§ **YOUR TASK**: When you have gone through the entries below, state how many lines include the word "profile" and write nothing else.

[Collected data entries]
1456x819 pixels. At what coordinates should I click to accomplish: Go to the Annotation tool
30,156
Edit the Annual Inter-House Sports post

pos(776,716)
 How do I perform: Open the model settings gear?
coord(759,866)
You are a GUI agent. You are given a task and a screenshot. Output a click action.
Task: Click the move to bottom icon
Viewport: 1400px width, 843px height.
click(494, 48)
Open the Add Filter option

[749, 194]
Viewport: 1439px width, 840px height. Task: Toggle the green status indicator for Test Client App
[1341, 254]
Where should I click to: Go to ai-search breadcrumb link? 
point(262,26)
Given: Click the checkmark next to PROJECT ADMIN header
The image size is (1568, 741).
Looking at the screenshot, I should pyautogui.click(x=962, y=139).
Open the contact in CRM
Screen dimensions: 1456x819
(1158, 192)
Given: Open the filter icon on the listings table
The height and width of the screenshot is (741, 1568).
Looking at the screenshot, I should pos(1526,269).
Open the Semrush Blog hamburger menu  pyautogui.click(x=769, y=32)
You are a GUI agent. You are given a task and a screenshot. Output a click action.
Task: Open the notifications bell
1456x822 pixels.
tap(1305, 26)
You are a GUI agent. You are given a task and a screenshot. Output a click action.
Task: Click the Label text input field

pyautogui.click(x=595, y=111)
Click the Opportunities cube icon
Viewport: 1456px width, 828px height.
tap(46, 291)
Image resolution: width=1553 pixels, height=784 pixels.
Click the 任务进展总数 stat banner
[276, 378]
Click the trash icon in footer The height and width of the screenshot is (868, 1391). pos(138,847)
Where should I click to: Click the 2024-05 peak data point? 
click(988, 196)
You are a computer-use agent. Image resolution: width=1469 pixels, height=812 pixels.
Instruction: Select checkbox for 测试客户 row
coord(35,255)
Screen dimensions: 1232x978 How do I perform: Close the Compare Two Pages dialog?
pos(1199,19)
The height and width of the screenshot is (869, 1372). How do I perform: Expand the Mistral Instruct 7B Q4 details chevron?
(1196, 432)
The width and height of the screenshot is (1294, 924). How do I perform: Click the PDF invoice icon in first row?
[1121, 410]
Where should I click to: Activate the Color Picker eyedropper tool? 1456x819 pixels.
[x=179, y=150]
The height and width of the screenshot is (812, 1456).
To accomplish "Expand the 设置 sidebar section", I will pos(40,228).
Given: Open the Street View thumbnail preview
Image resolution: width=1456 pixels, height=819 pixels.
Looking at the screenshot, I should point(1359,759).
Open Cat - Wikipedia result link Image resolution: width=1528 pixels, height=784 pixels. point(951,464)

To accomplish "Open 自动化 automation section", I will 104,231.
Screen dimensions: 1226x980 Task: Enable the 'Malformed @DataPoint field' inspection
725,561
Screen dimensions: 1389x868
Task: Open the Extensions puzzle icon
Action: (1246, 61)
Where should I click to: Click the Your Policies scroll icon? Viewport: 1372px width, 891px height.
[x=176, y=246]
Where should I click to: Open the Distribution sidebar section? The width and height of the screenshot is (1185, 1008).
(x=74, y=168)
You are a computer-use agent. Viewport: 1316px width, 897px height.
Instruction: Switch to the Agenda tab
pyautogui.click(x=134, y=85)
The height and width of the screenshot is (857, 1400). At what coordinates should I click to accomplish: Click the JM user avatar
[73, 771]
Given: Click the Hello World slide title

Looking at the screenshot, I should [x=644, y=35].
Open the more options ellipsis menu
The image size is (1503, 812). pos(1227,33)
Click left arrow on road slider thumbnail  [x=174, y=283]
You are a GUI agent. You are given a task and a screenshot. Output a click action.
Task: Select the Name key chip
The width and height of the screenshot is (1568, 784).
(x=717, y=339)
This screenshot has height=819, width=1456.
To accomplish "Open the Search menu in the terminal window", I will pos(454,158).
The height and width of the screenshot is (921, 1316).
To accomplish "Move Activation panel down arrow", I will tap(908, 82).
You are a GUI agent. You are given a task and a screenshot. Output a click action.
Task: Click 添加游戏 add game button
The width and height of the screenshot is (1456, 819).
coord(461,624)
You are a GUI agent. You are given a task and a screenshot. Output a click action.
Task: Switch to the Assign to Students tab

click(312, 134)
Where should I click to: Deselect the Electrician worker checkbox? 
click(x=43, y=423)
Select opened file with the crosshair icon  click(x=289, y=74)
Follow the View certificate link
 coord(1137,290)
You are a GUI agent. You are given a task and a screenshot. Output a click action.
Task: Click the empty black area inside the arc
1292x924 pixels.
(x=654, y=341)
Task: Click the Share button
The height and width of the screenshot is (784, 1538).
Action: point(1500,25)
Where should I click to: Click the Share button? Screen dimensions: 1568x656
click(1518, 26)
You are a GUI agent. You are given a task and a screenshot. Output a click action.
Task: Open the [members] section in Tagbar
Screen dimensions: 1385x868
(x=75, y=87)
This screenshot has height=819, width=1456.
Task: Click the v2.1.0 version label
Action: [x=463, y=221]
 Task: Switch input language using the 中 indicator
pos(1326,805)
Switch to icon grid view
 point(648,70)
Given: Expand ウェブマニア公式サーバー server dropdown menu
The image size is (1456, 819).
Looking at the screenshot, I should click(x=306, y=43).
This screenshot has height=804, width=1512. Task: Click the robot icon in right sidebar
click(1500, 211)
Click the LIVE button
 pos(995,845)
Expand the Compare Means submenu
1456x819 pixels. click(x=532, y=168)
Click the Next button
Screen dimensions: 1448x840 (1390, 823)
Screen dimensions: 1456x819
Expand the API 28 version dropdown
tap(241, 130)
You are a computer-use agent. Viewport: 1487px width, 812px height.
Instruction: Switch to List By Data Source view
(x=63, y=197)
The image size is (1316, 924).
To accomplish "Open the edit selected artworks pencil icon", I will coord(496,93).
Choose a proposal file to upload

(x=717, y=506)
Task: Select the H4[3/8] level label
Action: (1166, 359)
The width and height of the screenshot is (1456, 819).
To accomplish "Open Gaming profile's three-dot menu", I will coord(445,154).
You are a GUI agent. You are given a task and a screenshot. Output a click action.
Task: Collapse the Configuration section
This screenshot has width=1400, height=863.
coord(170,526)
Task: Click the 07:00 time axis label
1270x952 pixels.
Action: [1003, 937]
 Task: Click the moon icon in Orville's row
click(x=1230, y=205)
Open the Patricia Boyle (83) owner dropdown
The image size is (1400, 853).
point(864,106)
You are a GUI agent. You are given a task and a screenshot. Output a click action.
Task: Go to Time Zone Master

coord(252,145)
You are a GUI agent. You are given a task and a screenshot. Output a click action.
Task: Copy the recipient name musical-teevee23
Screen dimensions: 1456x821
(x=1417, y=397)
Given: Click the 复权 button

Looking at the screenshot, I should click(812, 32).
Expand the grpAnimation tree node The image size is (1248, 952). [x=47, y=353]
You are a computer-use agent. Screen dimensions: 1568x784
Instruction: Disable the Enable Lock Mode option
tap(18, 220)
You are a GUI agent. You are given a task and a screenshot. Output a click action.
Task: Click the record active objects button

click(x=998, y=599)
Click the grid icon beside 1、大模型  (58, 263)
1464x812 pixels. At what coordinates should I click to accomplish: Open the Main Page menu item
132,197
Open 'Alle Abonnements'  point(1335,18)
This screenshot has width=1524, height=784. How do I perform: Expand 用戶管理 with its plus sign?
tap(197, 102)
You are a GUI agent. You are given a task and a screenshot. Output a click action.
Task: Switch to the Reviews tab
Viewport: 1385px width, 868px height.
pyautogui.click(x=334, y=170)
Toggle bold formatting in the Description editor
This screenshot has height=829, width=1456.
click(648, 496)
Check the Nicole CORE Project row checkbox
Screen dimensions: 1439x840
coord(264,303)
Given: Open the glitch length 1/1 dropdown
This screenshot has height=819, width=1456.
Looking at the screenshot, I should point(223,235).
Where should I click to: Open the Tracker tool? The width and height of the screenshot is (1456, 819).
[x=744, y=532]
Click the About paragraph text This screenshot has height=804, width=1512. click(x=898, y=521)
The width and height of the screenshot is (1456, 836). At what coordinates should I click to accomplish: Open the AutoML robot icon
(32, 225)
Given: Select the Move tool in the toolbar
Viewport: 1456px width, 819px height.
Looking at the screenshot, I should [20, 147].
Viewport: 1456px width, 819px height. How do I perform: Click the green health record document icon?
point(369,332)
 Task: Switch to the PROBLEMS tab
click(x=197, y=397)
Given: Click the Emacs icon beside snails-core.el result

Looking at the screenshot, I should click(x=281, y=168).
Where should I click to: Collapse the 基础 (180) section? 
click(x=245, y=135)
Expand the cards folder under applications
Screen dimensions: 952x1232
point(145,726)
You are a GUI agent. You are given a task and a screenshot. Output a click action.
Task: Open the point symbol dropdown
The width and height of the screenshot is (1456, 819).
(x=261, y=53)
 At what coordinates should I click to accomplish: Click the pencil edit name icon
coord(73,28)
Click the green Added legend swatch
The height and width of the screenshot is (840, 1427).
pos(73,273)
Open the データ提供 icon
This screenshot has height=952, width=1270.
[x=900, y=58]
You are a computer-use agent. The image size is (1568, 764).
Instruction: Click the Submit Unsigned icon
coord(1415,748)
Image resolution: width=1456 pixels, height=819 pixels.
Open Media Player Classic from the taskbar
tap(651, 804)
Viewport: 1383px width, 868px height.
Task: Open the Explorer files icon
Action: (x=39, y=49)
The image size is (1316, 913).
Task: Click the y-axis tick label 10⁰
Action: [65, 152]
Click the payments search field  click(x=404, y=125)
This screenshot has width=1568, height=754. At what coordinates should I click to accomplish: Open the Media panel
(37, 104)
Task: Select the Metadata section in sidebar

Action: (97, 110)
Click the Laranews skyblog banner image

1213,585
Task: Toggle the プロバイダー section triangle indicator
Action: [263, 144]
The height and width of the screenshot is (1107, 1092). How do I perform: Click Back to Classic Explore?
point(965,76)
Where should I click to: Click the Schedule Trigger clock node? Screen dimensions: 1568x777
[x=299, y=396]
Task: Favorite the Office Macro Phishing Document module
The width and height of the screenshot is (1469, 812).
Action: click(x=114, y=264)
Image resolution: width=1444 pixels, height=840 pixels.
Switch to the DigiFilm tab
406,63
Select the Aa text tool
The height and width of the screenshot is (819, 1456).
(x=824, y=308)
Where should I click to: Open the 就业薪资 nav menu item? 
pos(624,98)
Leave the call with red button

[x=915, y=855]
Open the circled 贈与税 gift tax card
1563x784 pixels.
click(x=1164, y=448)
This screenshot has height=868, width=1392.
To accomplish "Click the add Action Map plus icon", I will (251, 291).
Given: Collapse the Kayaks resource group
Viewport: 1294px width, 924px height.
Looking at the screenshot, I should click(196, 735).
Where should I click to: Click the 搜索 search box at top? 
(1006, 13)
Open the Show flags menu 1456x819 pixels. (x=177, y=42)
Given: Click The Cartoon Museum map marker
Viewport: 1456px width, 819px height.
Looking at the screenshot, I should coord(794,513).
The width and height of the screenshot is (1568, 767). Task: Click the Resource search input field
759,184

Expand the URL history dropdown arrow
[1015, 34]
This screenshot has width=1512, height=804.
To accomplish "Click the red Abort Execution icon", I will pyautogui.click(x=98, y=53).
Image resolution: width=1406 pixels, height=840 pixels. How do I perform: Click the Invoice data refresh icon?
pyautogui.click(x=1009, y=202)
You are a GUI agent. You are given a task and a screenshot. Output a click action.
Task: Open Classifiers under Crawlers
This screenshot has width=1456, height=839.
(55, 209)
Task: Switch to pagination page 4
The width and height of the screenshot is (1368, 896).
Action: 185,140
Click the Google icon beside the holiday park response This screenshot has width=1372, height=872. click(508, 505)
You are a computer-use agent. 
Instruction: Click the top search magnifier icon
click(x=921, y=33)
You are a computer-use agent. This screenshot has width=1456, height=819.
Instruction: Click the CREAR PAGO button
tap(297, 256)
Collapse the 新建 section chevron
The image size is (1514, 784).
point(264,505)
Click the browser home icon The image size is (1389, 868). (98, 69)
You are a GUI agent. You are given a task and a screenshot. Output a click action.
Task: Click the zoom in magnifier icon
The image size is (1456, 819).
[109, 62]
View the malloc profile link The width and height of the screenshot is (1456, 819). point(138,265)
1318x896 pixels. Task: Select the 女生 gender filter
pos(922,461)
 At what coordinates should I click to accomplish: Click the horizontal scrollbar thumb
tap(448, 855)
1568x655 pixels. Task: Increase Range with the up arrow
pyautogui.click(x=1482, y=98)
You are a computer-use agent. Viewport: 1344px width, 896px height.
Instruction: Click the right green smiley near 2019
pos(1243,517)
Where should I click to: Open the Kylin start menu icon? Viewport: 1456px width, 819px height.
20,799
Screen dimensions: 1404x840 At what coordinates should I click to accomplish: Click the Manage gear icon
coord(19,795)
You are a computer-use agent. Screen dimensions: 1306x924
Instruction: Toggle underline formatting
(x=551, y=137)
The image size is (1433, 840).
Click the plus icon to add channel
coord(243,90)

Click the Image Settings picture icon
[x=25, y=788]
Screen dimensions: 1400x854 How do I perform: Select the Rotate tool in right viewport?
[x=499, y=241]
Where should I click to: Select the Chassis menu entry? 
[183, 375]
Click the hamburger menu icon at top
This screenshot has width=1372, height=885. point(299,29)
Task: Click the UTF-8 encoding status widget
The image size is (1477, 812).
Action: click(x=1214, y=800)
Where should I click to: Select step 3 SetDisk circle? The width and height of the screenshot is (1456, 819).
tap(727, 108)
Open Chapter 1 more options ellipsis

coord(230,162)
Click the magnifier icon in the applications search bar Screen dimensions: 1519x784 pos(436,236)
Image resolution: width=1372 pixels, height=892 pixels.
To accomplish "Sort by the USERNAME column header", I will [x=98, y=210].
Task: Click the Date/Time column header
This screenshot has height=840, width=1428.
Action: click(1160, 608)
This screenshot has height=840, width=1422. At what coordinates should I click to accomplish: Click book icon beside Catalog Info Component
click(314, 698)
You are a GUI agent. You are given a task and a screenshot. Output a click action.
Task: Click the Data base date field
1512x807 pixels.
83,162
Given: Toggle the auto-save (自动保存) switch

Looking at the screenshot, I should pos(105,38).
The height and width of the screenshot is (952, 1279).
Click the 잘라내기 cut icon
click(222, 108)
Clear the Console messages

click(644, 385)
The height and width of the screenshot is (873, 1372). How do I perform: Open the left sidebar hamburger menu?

§ **SOLUTION FOR THIS PROBLEM**: 2